¿Tiene sentido volver a plasmar en imágenes la célebre obra de Carlo Collodi cuando ya nos la sabemos de memoria por las distintas adaptaciones hechas para el cine y la televisión? Sí, lo tiene cuando esas imágenes son un deleite para la vista gracias a la mano imaginativa y audaz de Matteo Garrone, de quien no podemos a día de hoy escribir más que alabanzas por su carrera. Construye escenas de una belleza turbadora, auténticos lienzos llenos de vida, no inertes reproducciones de cara a la galería, preciosos incluso en sus perfiles más sombríos y nunca preciosistas. Y se permite la audacia de fusionar con elegancia y sensibilidad extremas unas costuras de neorrealismo químicamente puro (esos campesinos en pueblos raídos tan creíbles como los que retrataron los Taviani) con hilos de fantasía, capaz en un derroche de talento de hacer tan reales los personajes "humanos" como los que adoptan formas de animales: nunca un atún encerrado en el interior de una ballena resultó tan conmovedor en su amargura resignada.

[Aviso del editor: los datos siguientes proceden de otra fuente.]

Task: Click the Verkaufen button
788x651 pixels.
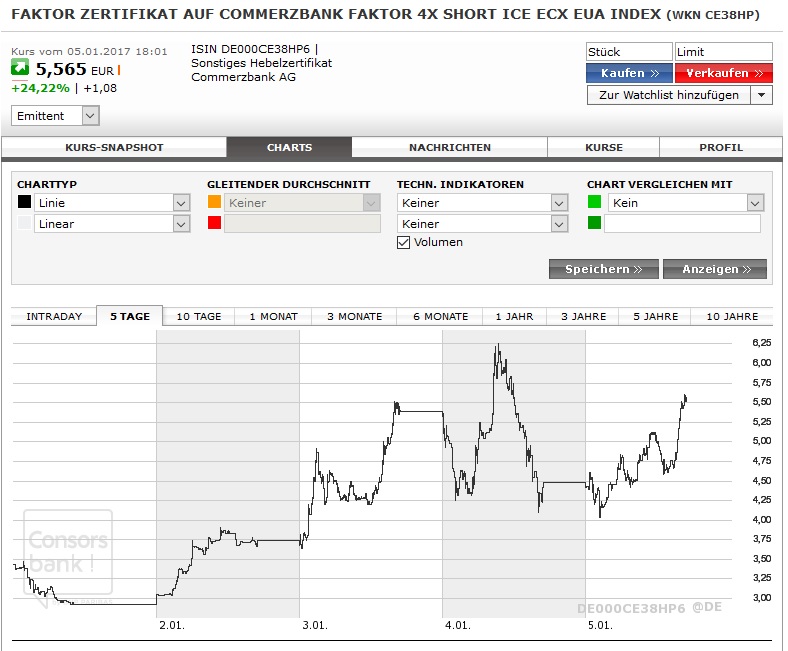Action: [x=724, y=73]
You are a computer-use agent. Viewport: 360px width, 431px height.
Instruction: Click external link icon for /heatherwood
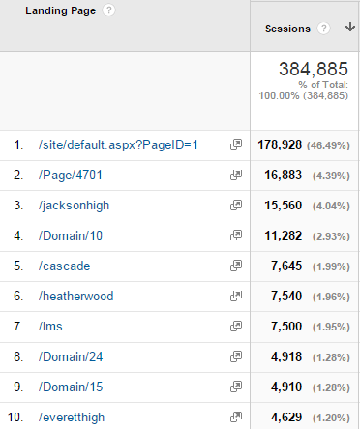click(236, 296)
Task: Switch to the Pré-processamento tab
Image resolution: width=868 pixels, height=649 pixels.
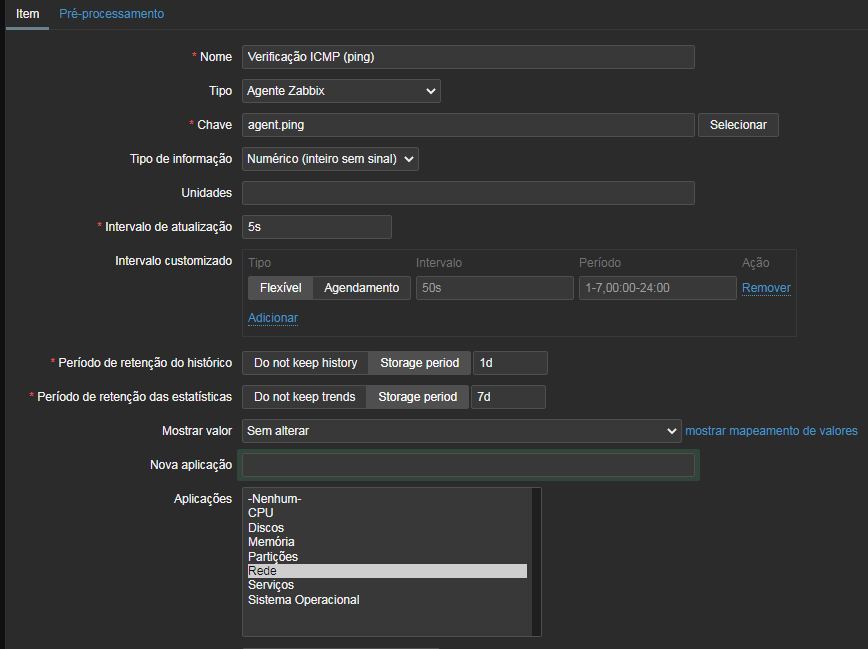Action: [x=111, y=14]
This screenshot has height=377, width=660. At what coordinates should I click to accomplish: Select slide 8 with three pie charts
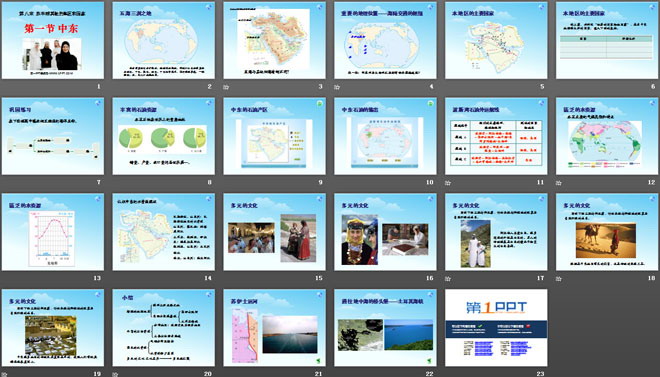click(x=163, y=136)
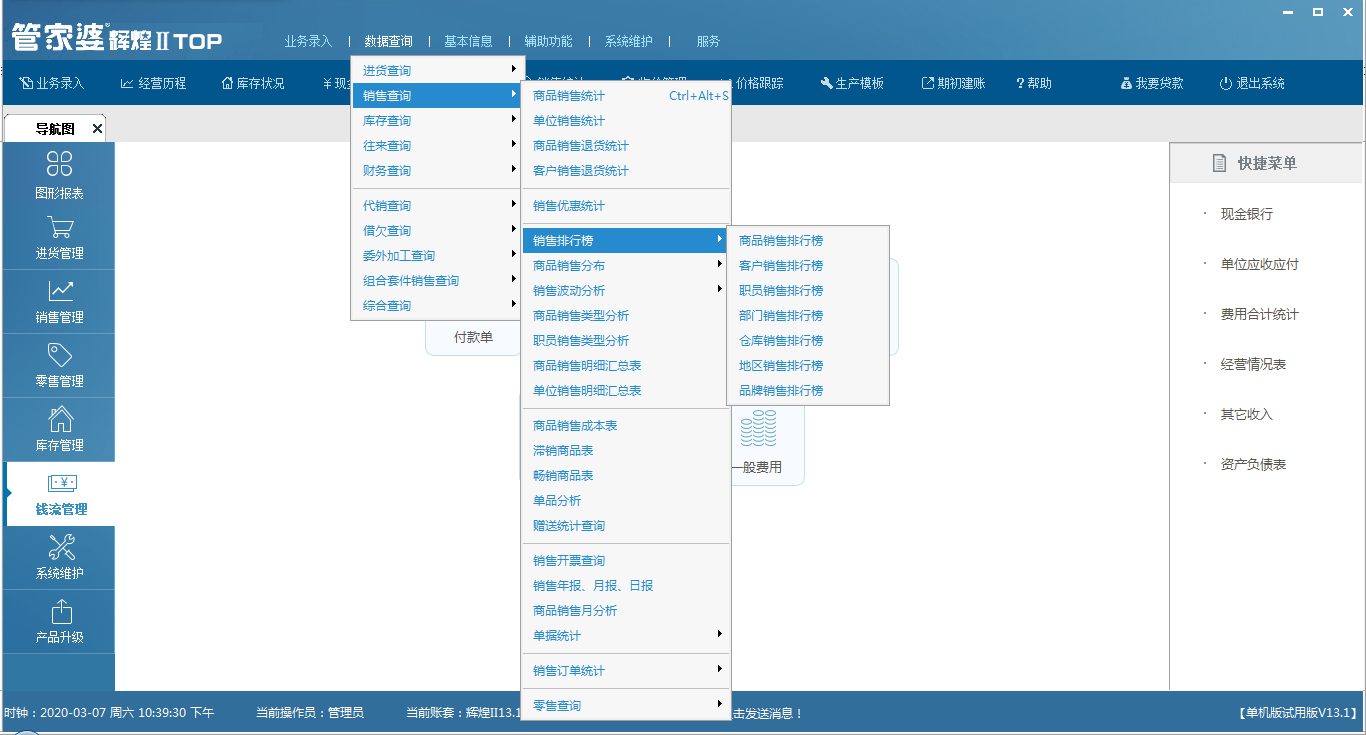Viewport: 1366px width, 735px height.
Task: Open 库存管理 house icon in sidebar
Action: coord(59,420)
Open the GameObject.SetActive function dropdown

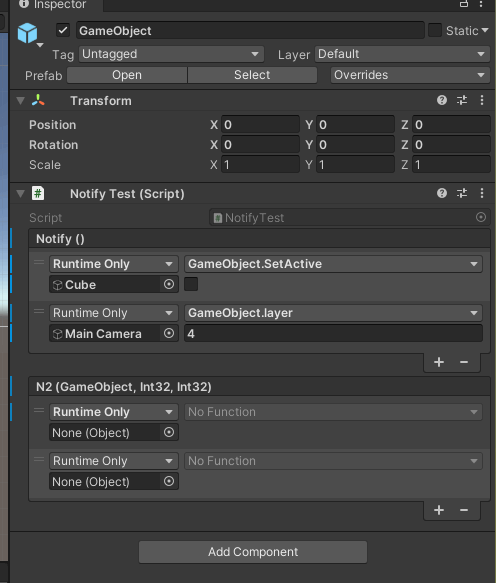333,264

La pobreza, en primer plano: ya en la presentación de Geppetto (un Benigni contenido, menos mal), carpintero que rasca comida como puede y que sueña con tener un hijo. Y cuando le regalan un tronco muy especial, su deseo se cumple. Todo lo que viene después lo sabemos: Garrone es fiel al texto, y lo enriquece como debe ser, con una emoción nunca excesiva, un toque mágico sutil y una mirada nada complaciente al proceso de aprendizaje vital de Pinocho, que conoce la maldad y la mentira de algunos hombres, y también la nobleza y generosidad de otros. Momentos como el del árbol de monedas, el paseo por el tejado, el siniestro ahorcamiento o la resurrección bajo el agua son inolvidables en su tétrica belleza.